## Data for analysis
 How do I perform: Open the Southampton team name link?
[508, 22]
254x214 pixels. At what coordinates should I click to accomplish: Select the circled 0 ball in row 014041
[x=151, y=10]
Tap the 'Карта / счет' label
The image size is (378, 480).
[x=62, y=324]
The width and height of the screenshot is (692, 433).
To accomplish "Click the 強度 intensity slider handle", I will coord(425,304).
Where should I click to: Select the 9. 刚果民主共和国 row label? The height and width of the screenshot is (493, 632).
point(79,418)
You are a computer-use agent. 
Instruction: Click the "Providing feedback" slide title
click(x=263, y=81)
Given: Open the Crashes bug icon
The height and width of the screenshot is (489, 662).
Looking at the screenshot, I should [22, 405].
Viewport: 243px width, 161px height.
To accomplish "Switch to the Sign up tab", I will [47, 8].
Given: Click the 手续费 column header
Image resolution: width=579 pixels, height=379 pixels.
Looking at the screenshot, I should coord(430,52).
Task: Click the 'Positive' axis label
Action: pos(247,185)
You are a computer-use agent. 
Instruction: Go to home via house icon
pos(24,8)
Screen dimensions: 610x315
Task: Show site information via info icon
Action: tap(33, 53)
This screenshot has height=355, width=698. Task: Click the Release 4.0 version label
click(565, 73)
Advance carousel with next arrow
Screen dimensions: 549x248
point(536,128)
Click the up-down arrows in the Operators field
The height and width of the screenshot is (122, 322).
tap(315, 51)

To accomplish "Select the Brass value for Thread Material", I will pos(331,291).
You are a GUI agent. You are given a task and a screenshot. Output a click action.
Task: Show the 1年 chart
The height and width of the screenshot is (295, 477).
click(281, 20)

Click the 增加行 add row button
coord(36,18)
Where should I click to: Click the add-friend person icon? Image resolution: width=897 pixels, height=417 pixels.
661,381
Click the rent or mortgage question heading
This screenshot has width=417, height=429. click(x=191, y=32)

## What you have to do
The lines from the one containing "The height and width of the screenshot is (295, 477)." through the last line of the records are to be transcribed exactly, with nothing else added.

## Exercise result
The height and width of the screenshot is (295, 477).
click(281, 20)

Click the 增加行 add row button
coord(36,18)
Where should I click to: Click the add-friend person icon? Image resolution: width=897 pixels, height=417 pixels.
661,381
Click the rent or mortgage question heading
This screenshot has width=417, height=429. click(x=191, y=32)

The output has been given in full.